Practitioners often need a small vocabulary in the middle of practice. “See, Hear, Feel” is simple enough to use. The richer grid explains why those simple labels can cover mental images, mental talk, emotional body sensation, physical sights, physical sounds, rest, flow, and vanishings.
The older grid distinguishes:
- inner and outer sensory events;
- visual, auditory, and body channels;
- restful aspects;
- flowing or changing aspects;
- vanishings or Gone.
The later interface lets the practitioner use See, Hear, and Feel flexibly by focus range. A label is a pointer for attention, not a metaphysical claim.
The Hidden Grid
The compact labels work because their meaning changes with the selected range.

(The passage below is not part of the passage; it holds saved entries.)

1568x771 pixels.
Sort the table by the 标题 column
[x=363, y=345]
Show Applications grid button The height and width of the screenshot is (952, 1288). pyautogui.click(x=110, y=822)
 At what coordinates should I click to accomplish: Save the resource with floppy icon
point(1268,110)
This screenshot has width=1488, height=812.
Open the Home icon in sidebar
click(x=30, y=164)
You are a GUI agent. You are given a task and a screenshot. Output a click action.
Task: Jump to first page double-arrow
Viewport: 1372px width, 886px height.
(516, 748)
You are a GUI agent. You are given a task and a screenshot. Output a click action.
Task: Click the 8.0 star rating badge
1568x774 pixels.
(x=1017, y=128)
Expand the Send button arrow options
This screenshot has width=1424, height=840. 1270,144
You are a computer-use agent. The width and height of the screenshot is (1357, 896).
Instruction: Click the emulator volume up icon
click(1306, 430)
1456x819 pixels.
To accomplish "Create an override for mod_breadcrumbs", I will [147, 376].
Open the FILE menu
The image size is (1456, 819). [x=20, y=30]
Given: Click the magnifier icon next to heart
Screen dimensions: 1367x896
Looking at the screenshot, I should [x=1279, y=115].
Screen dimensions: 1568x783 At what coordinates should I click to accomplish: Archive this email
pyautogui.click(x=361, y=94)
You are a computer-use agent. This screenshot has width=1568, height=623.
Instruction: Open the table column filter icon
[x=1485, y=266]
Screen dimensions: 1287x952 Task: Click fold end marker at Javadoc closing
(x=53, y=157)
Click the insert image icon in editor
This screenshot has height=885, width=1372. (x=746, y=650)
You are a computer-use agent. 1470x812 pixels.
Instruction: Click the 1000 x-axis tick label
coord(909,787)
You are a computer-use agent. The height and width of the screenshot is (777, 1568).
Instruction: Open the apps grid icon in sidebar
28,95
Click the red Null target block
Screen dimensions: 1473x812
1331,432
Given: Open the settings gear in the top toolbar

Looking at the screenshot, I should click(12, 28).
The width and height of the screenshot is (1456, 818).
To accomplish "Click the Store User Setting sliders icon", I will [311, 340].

| Focus range | See | Hear | Feel |
|---|---|---|---|
| Focus In | mental image | mental talk | emotional body sensation |
| Focus Out | physical sight | physical sound | physical body sensation |
| Focus on Rest | visual rest | auditory rest | body/emotional rest |
| Focus on Flow | visual change | auditory change | body/emotional change |
| Focus on Space | visual openness/thinness | auditory openness/thinness | somatic openness/thinness |
This is why “Feel” can mean emotional body sensation in one context and physical touch in another. The active range supplies the meaning.
Working Translations
| If the instruction is… | The label usually means… | Watch for… |
|---|---|---|
| Focus In and note Feel | emotional body sensation | not every body sensation is emotion |
| Focus Out and note Feel | physical body sensation, including touch, pressure, smell, or taste | medical or task signals still matter |
| Focus on Rest and note Hear | quiet, silence, or auditory rest | rest is not the same as dullness |
| Focus on Flow and note See | visual change, shimmer, movement, fading, or morphing | do not manufacture Flow |
| Note Gone | the noticed moment something drops away | continuing absence is Rest, not Gone |
| Focus on Space | openness around or thinness within experience | advanced spaciousness language needs safety and source caution |
When Labels Feel Ambiguous
First make the range explicit. A label means different things in Focus In, Focus Out, Rest, Flow, Space, or Everything. Then choose the simplest label that preserves contact and CCE.
| Situation | Useful move | Avoid |
|---|---|---|
| Several components arrive together | Choose one component, or use an inclusive label such as See Hear, See Feel, Hear Feel, or All. | Waiting for a perfect parse before practicing. |
| A body sensation might be emotion or physical touch | Use Feel In when the emotional body component is clear, Feel Out when the physical-origin sensation is the target, or plain Feel when the distinction is not useful yet. | Forcing emotional meaning into every body sensation. |
| A sound, thought, image, or sensation just ended | Note Gone at the drop-off; use Rest for the continuing quiet or absence afterward. | Treating ongoing absence as repeated Gone. |
| Everything is too busy | Narrow to See, Hear, or Feel, or re-note one available event. | Turning broad practice into frantic scanning. |
| One label is too narrow or avoidant | Widen to Everything, Focus In, Focus Out, or the range that includes the live challenge. | Using simplicity to avoid the main event. |
| Labels create commentary, strain, or self-testing | Soften, slow, simplify, or drop labels if direct contact remains clear. | Treating more words as automatically more clarity. |
The practical test is not whether the label is maximally exact. The test is whether the label helps attention know the event, stay with it briefly, and allow it to change.
If you are overwhelmed, See/Hear/Feel can reduce experience to workable categories. If you are advanced or precise, the grid can reveal hidden distinctions: inner talk versus outer sound, emotional Feel versus physical touch, Rest versus dullness, Flow versus imagined energy.
The interface also permits different levels of detail. A beginner may simply note “Feel.” A more precise practitioner may know whether that Feel is emotional fear, physical pressure, restful ease, flowing vibration, or spacious thinness. Precision is useful only when it improves CCE.
Small Practice Examples
Planning dinner during a sit can be Hear In if it appears as inner talk, See In if it appears as mental image, and Feel In if it carries body emotion. A knee ache can be Feel Out unless the main event is fear or irritation about the ache. A moment of silence after a sound ends can include Gone at the drop-off and Hear Rest in the quiet afterward.
Common Confusions
Do not think the simple labels erase the older grid. Do not think the grid requires constant microscopic analysis. Use the level of detail that supports CCE.
Another confusion is treating missed notes as failure. Shinzen’s later interface deliberately makes room for missed, guessed, late, averaged, and repeated notes. The point is a quality moment with experience, not perfect capture.
More categorization is not always better. If labeling becomes frantic, dissociative, compulsive, or task-unsafe, simplify, stop, ground, or seek appropriate support.